【 摘 要 】

The T box riboswitch regulates expression of amino acid-related genes in Gram-positive bacteria by monitoring the aminoacylation status of a specific tRNA, the binding of which affects the folding of the riboswitch into mutually exclusive terminator or antiterminator structures. Two main pairing interactions between the tRNA and the leader RNA have been demonstrated to be necessary, but not sufficient, for efficient antitermination. In this study, we used the Clostridium acetobutylicum alaS gene, which encodes alanyl-tRNA synthetase, to investigate the specificity of the tRNA response.
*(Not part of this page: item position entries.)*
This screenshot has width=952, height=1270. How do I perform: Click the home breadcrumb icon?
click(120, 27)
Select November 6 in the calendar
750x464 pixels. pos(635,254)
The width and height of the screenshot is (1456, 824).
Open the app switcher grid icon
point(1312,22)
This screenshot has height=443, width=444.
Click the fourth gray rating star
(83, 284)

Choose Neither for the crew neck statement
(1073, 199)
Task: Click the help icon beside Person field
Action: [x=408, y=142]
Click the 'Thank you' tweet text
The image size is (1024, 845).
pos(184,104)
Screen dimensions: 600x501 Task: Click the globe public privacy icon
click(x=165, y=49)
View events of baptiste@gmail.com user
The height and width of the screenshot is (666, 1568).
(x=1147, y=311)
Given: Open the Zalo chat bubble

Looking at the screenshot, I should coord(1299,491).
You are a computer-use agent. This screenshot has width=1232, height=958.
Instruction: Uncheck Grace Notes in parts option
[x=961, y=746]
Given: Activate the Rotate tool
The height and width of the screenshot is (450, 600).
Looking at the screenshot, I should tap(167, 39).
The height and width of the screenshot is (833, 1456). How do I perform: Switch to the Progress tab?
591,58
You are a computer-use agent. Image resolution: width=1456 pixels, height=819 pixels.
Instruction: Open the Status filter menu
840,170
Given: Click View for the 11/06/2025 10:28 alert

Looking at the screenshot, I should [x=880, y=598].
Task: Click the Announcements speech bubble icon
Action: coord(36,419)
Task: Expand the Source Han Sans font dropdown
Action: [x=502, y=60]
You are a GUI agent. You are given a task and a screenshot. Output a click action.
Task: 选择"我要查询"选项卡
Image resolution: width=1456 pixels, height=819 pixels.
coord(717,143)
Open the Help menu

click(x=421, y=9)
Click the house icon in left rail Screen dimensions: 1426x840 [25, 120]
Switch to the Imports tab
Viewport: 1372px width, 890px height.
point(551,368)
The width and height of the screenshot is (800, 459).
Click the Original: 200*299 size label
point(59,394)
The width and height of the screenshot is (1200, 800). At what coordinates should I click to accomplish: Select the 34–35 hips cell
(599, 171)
We show that the homologous C. acetobutylicum tRNA^Ala directs antitermination of the C. acetobutylicum alaS gene in vitro, but the heterologous Bacillus subtilis tRNA^Ala (with the same anticodon and acceptor end) does not. Base substitutions at positions that vary between these two tRNAs revealed synergistic and antagonistic effects. Variation occurs primarily at positions that are not conserved in tRNA^Ala species, which indicates that these non-conserved residues contribute to optimal antitermination of the homologous alaS gene. This study suggests that elements in tRNA^Ala may have coevolved with the homologous alaS T box leader RNA for efficient antitermination.

【 授权许可】

CC BY   
© 2015 by the authors; licensee MDPI, Basel, Switzerland.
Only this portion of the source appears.